#### Data lines
[start]

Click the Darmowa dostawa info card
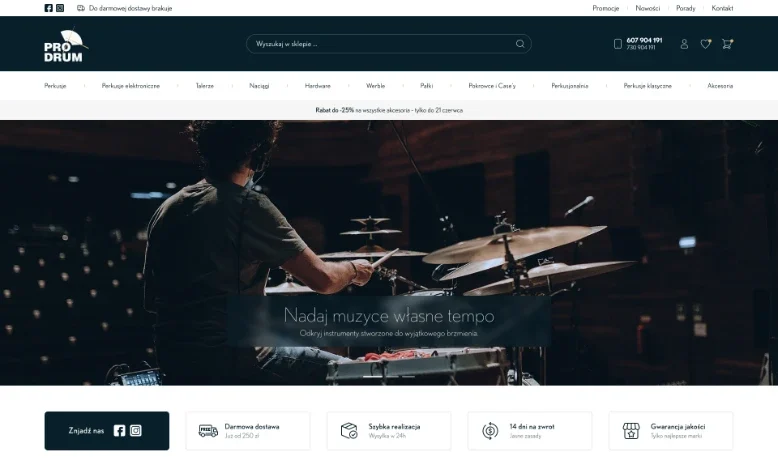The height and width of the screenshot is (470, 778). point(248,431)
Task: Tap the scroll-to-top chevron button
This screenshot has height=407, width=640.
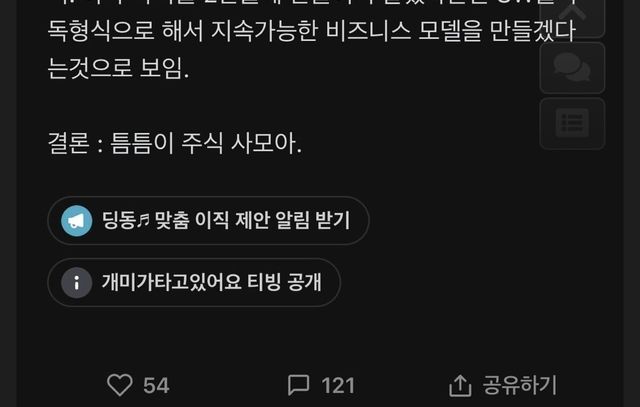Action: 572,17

[end]
[start]

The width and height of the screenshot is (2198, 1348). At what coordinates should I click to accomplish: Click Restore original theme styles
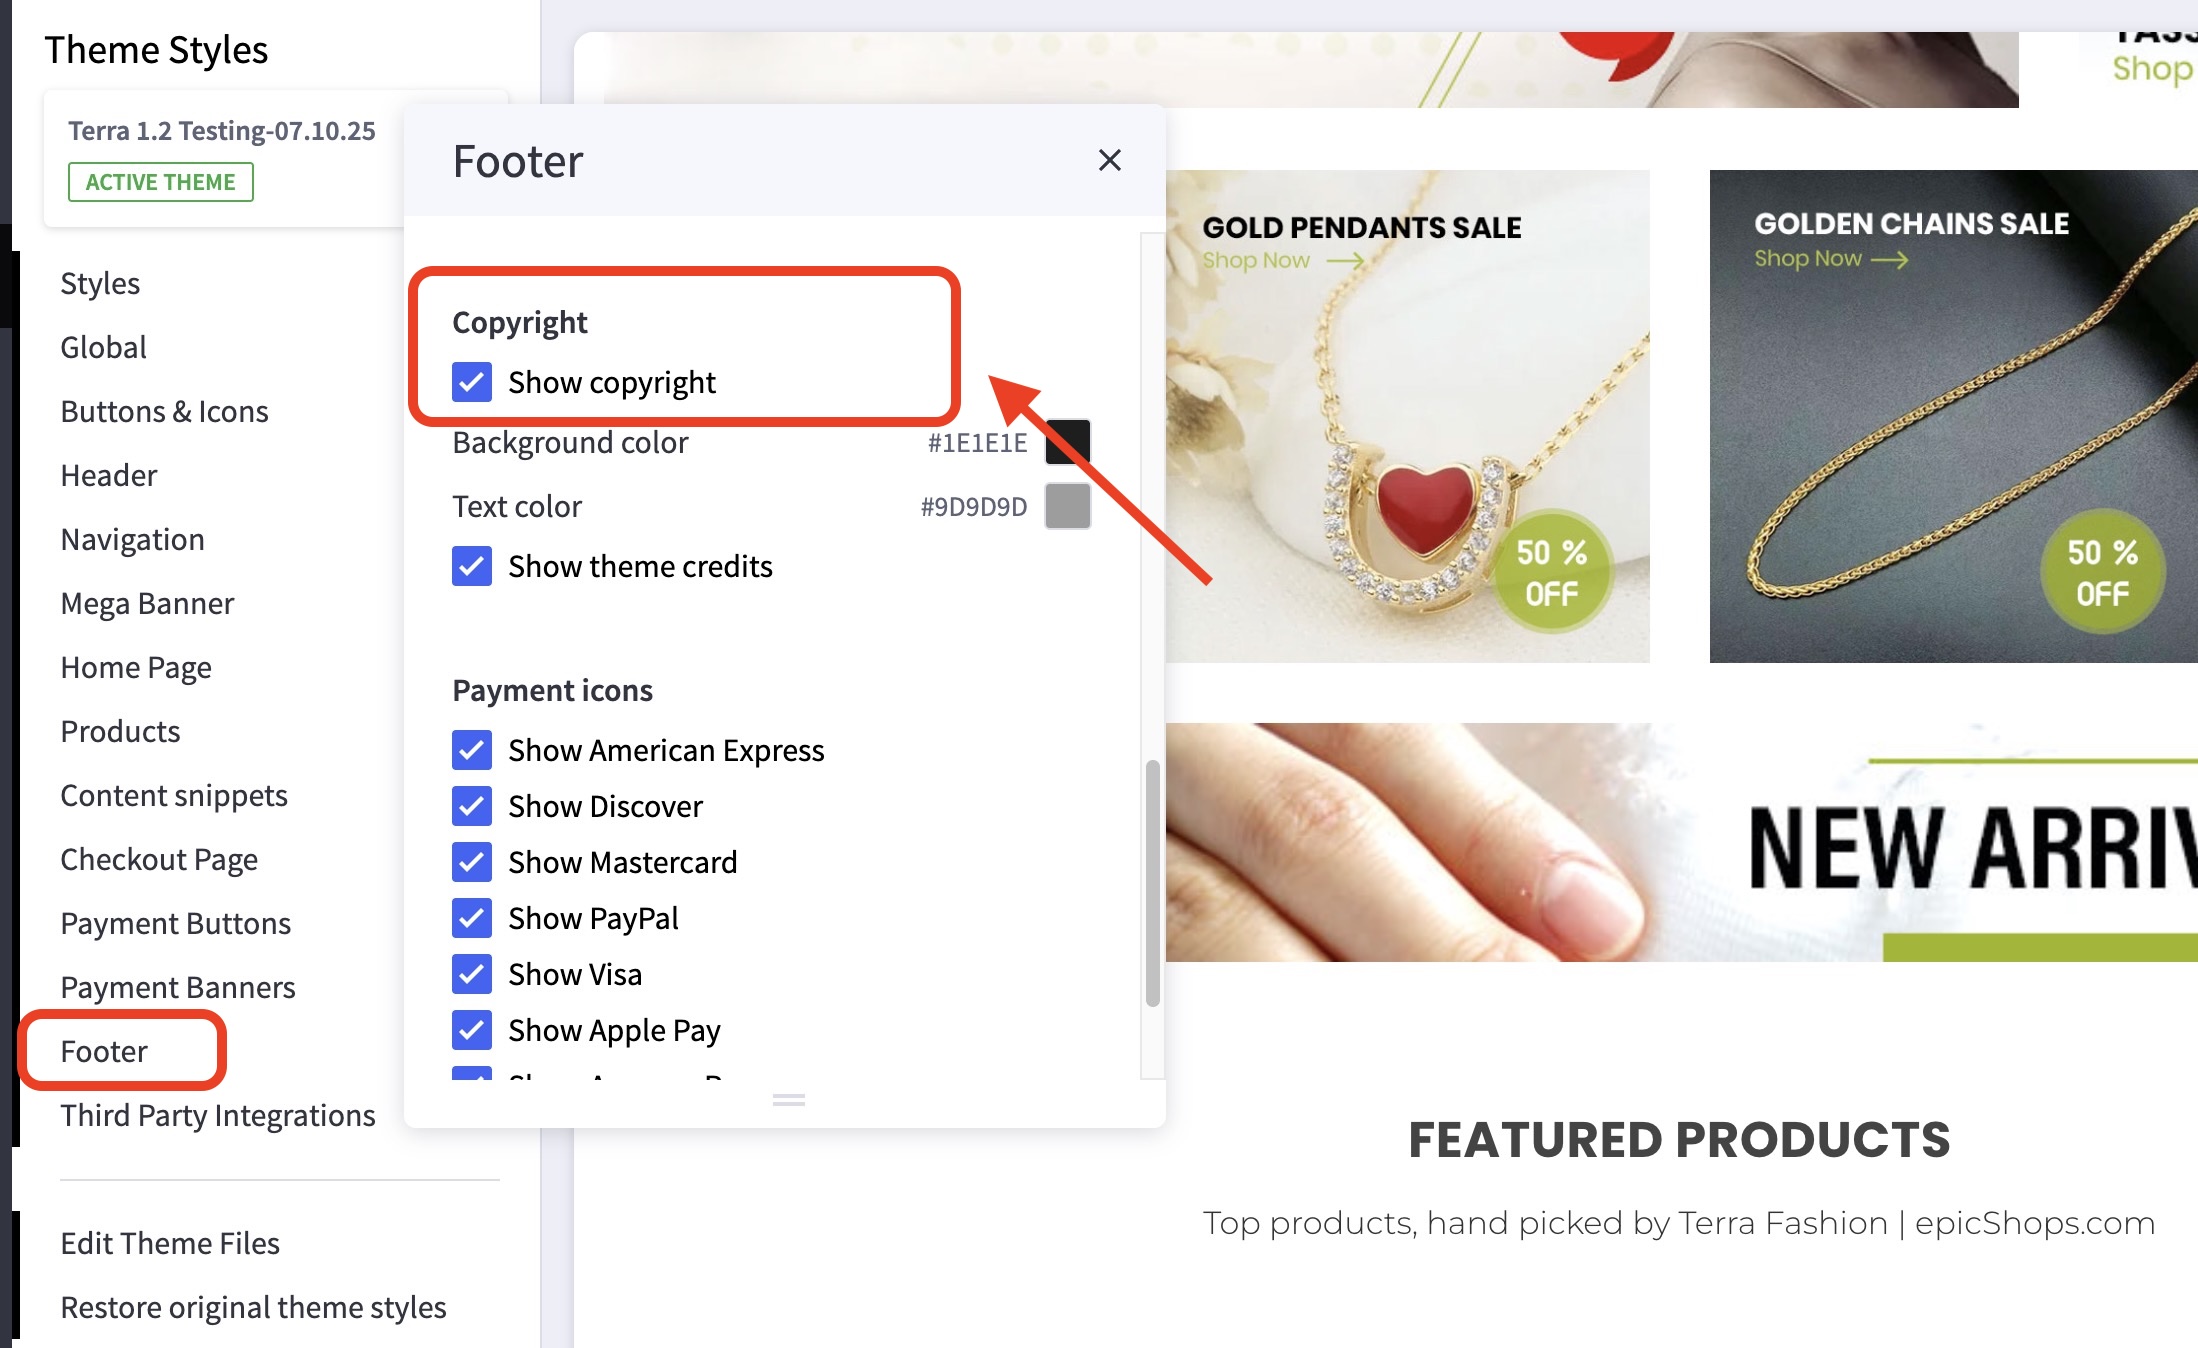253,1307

[end]

#### What you have to do
Format everything from the line containing "Click the Darmowa dostawa info card" down to the line containing "Action: 572,17", both ends included, as a two-column CSV with the columns text and answer. Give one CSV line for each row, put each field in double quotes with line breaks replaced by spaces, and leave the pictures out.

#### Final result
text,answer
"Click the Darmowa dostawa info card","The height and width of the screenshot is (470, 778). point(248,431)"
"Task: Tap the scroll-to-top chevron button This screenshot has height=407, width=640.","Action: 572,17"